Toshiba takes step toward large-scale electricity storage
TOKYO -- Toshiba has developed a way to use hydrogen to store large quantities of electricity for extended periods of time, with a storage system deploying the technology potentially reaching the market in 2020.
The Japanese company will first provide a system capable of storing up to 40,000 kilowatt-hours of electricity -- enough to power 10,000 households for eight hours. The system will be made by assembling fuel cells, electrolysis equipment and hydrogen storage tanks on a 600-sq.-meter plot. Hydrogen obtained through electrolysis will be stored in the tanks and reacted as needed with oxygen in the air via the fuel cells to produce electricity.
Energy conversion efficiency is a measure of how much energy can be reproduced when the energy is made to change forms. Toshiba's system has an energy conversion efficiency of 80%, exceeding the 70% efficiency of pumped-storage hydroelectricity, in which water is pumped to a higher elevation and then released to generate power.

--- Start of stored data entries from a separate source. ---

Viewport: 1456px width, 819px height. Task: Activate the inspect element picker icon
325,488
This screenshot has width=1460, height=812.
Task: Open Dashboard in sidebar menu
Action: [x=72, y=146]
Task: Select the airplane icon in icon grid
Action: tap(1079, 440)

The energy storage efficiency of typical storage batteries is thought to be around 80%, but massive quantities of electrode materials are necessary to increase capacity. A 40,000kwh storage battery would cost nearly 2 billion yen ($16.8 million). Such batteries also have problems with long-term storage due to self-discharge.
If safety technology to prevent leaks can be secured, the capacity of a system using hydrogen could be increased simply by enlarging the size of the tanks. The total cost including installation and operation would reportedly be reduced by half compared with existing storage batteries.
To producers of renewable energy such as solar and wind power, the ability to store surplus electricity at low cost would help to cushion the risks from unsold output. The technology is also envisioned for use by local municipalities as an emergency power source during disasters. Toshiba plans to install a small-scale test system capable of storing 350kwh of electricity in Kawasaki this spring.